Vestar Minority Deal Turns Into Turnaround

Minority-stake investments are one good way to deploy money in a credit crunch, but the experience of Vestar Capital Partners in a 2003 deal demonstrates the importance of negotiating the right to take control if things go sour.

New York-based buyout firm Vestar Capital broke into the disposable cup and dinnerware industry about five years ago with a $240 million investment for a 32 percent stake in Illinois-based Solo Cup. The sum enabled the company to buy its ailing long-time rival, Sweetheart Cup, creating the country’s largest food service packaging company with combined sales of more than $2 billion.

The story has a happy ending: the company’s recent performance has been strong. In its annual earnings report, released this month, the company reported generating net income of $68 million in 2007, up from a loss of $375 million the previous year. Gross margins for the year rose 2.2 percentage points. At least on paper, Vestar Capital has earned double its money thanks to its contractual 18.5 percent rate of return. And last October, Standard & Poor’s changed the outlook on the company’s ‘CCC+’-rated debt to positive, indicating its credit rating could be upgraded thanks to its significant debt reduction. But the investment got off to a rocky start, and didn’t improve for a number of years.

To start, Solo Cup’s management, led by the founder’s son, Robert L. Hulseman, had no experience merging two $1 billion-plus revenue businesses. Solo Cup and Sweetheart operated on separate invoice input systems, which meant losing some of the benefits of scale in an industry dominated by large, demanding foodservice customers like McDonald’s and Starbucks, said David Garfield, managing director with turnaround consultant AlixPartners. By 2005, Solo Cup, with just over $1 billion in debt, was able to eke out a mere $2.43 million in cash flow from operations.

Then came 2006, when the cost of resin jumped 44 percent, and, in an unprecedented blow, stayed there. Raw materials comprise 50 percent of the company’s production costs, and those costs weren’t easily passed on to Solo Cup’s customers. By the end of that year, Solo Cup was buckling under its $1.2 billion debt load, and the company’s worsening metrics triggered an underperformance clause in Vestar Capital’s deal contract, giving the firm control of the board.

“We were having a near-death experience,” said Daniel O’Connell, Vestar Capital’s founder and CEO. The firm replaced the entire management team, including Hulseman family members. Sweetheart executive Bob Korzenski took the chief executive role, and Vestar Capital hired AlixPartners at the end of 2006.

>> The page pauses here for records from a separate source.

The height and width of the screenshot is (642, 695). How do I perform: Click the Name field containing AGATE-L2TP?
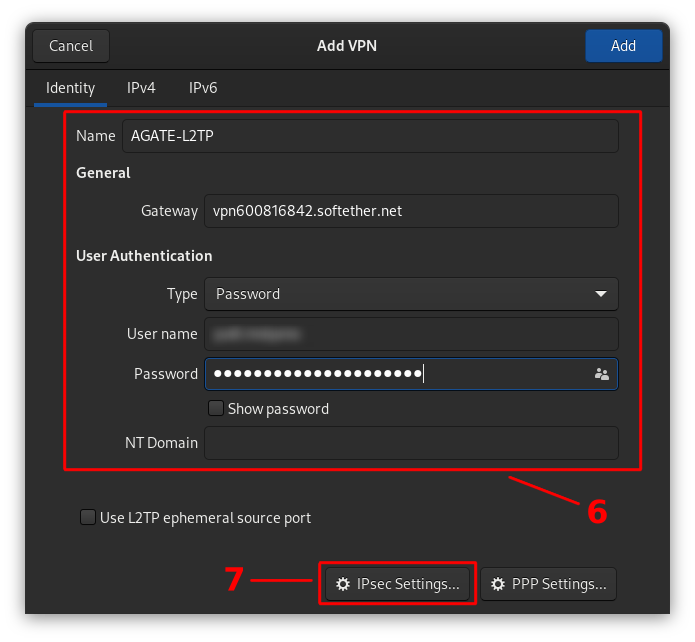[370, 136]
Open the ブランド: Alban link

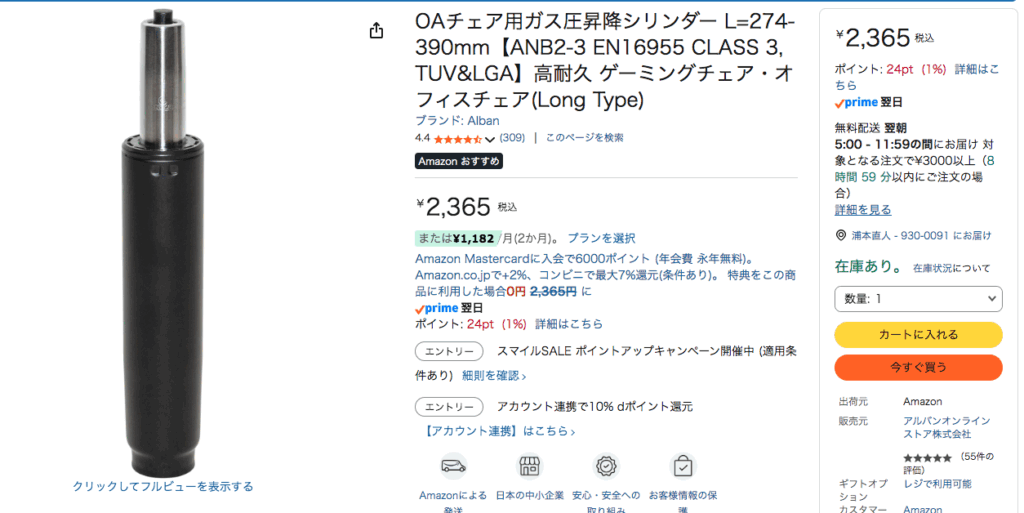click(457, 121)
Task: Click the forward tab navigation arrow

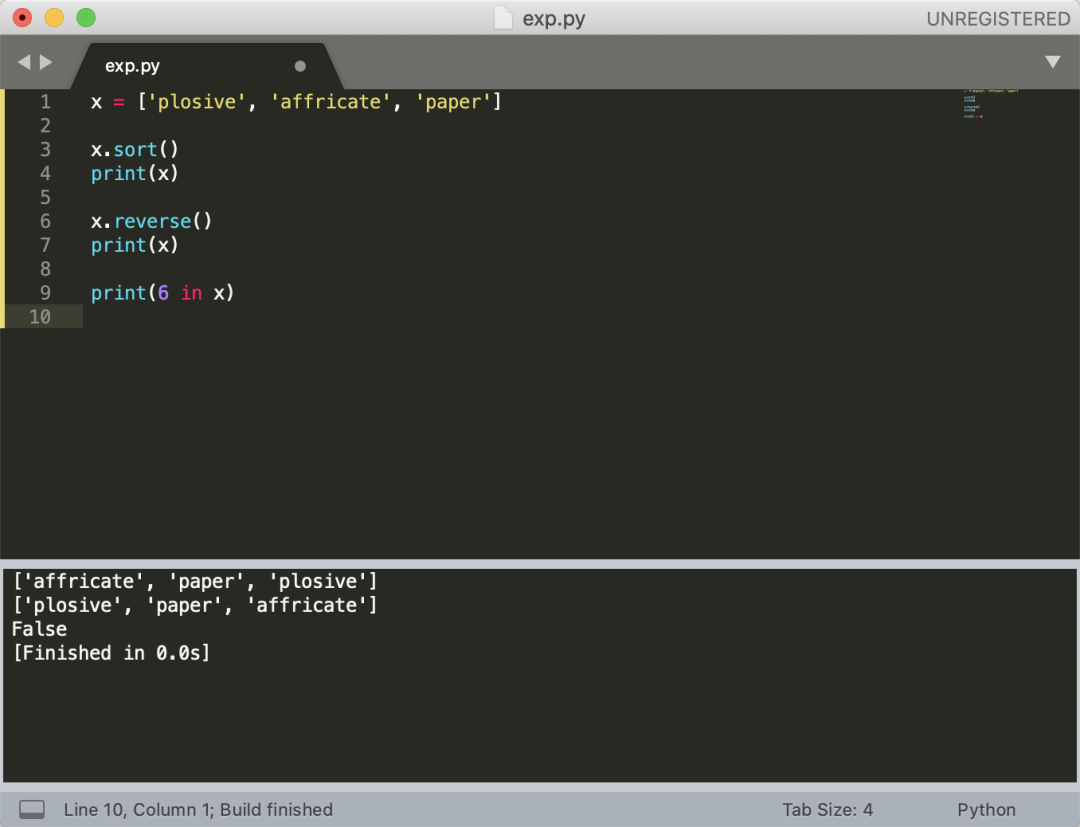Action: (46, 62)
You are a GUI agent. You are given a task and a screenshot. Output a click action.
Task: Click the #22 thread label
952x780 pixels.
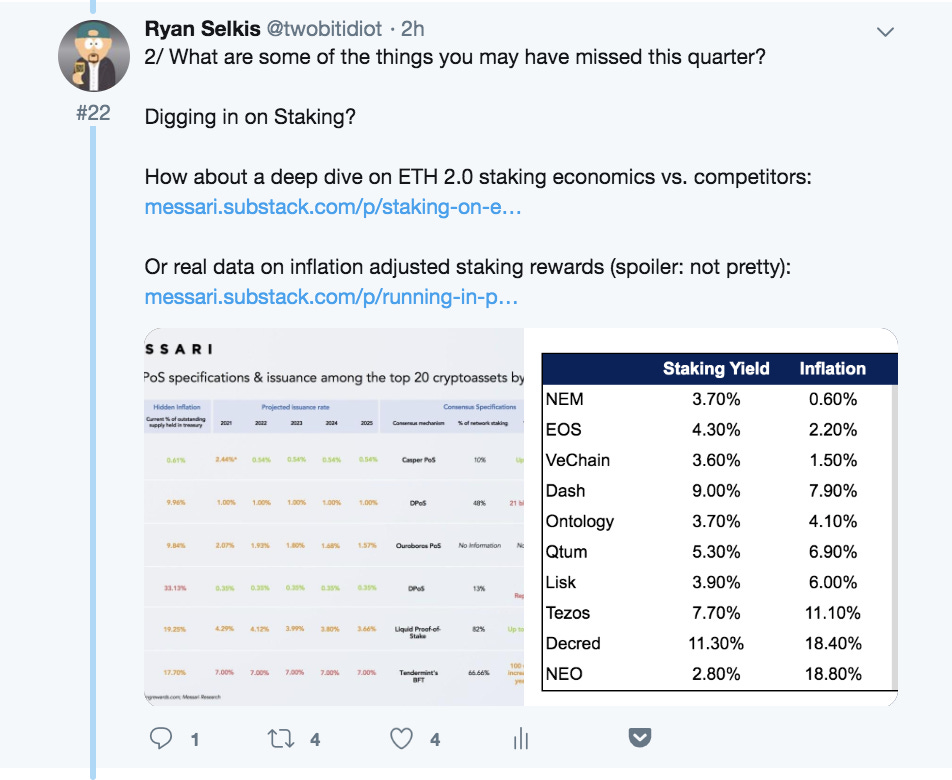point(93,113)
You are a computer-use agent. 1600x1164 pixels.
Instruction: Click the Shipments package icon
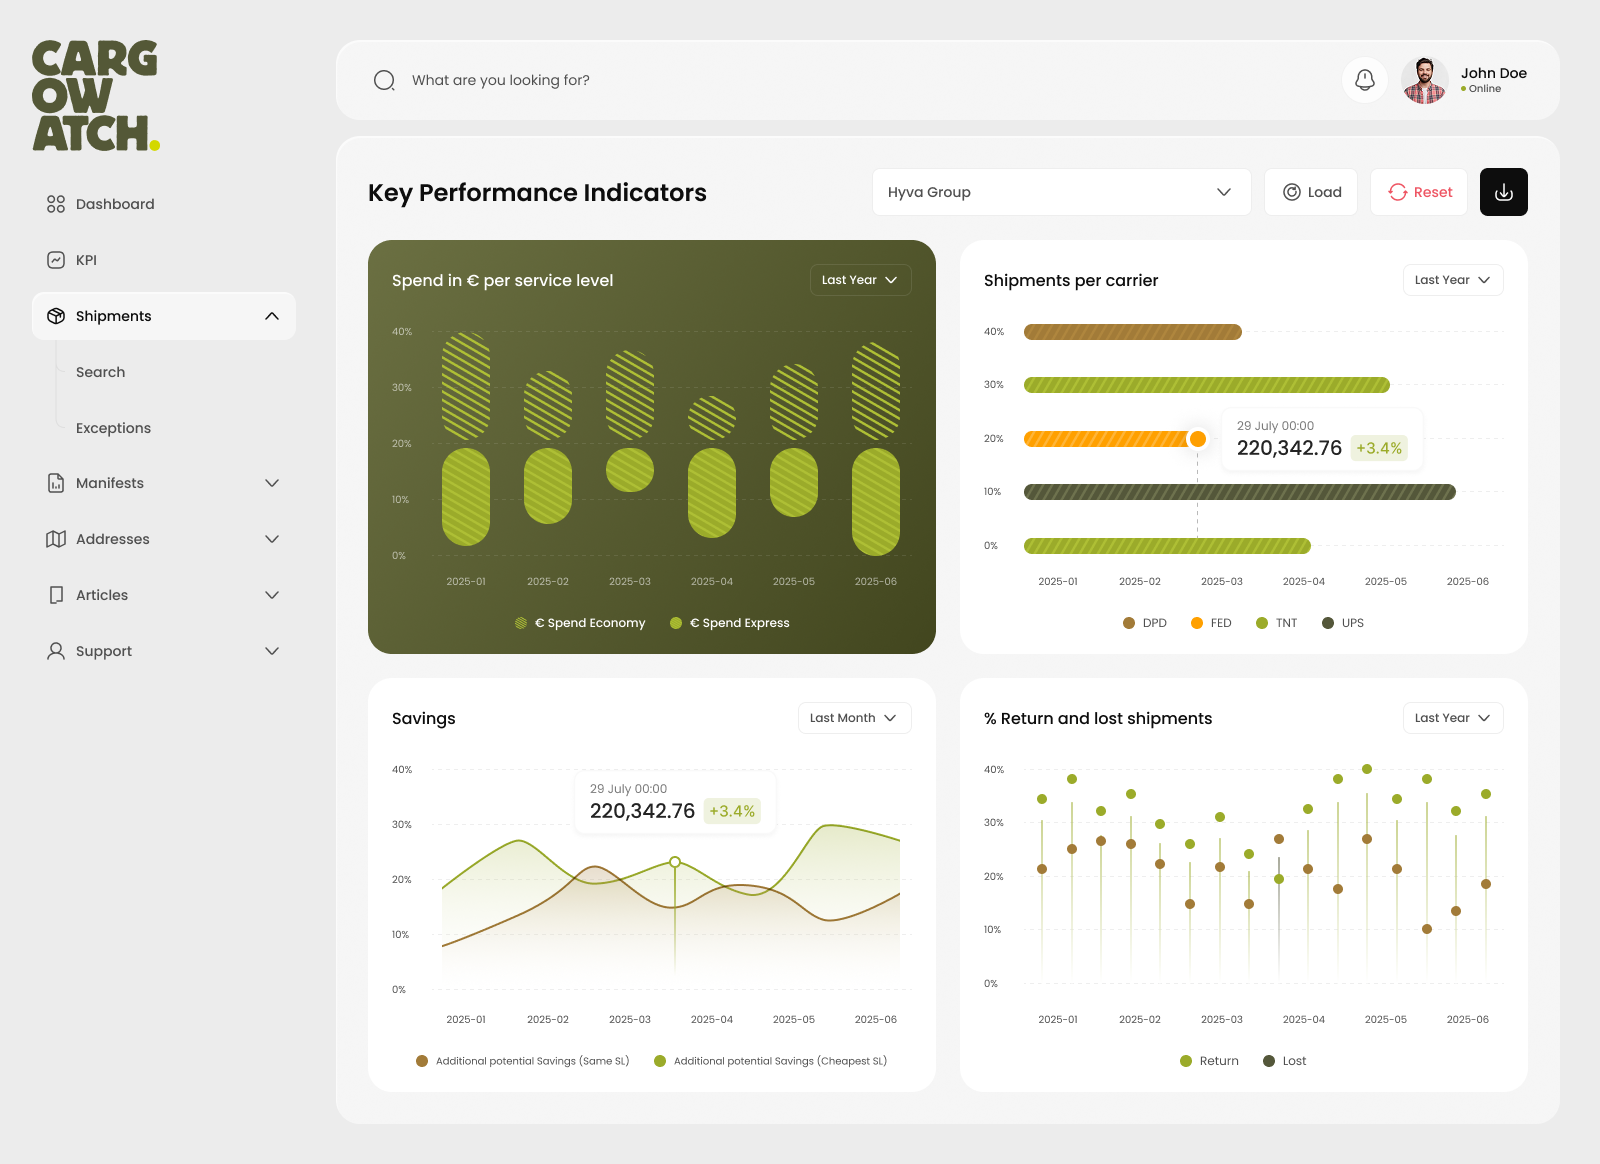coord(56,315)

Vestar Capital, Alix Partners and Solo Cup’s new management executed “Project 450,” a plan to scrounge up at least $450 million dollars to pay down debt. It did sale leasebacks on six manufacturing facilities to the tune of $130 million, liquidated money-losing operations, sold its Japanese business and, lastly, unloaded Hoffmaster, a tableware brand, to LBO firm Kohlberg & Co. for $170 million. Meanwhile, AlixPartners’s Performance Improvement Plan reduced costs on sourcing, logistics, manufacturing, and sales and marketing. During the nine months of AlixPartners’s retainer, EBITDA rose from $110 million to $190 million, O’Connell said.

Though Vestar didn’t foresee Solo Cup’s troubles, CEO Korzenski said that, even in hindsight, the Sweetheart deal wasn’t a mistake. “If it hadn’t happened, the situation would be worse,” he said, predicting Solo Cup and Sweetheart would have been in more trouble after the raw material cost jump if the had remained separate companies.

With Solo Cup’s debt at a manageable level of $700 million, the company next plans to focus on its final stage of growth under Vestar Capital. O’Connell said a push for new product development, and a boost in marketing and sales efforts, are next on the agenda. It’ll be another six to twelve months before the firm is ready to exit, he said.

It isn’t Vestar Capital’s first foray into turnaround territory. From the same fund, the firm bought frozen food maker Birds Eye Foods as a fixer-upper in 2002, O’Connell said. Vestar Capital, formed in 1988 by professionals from The First Boston Corp., paid for Solo Cup with money from its $2.5 billion fund, Vestar Capital Partners IV LP. That pool of capital is 93 percent invested; the firm’s fifth and latest fund closed in 2005 with $3.65 billion in commitments.—E.G.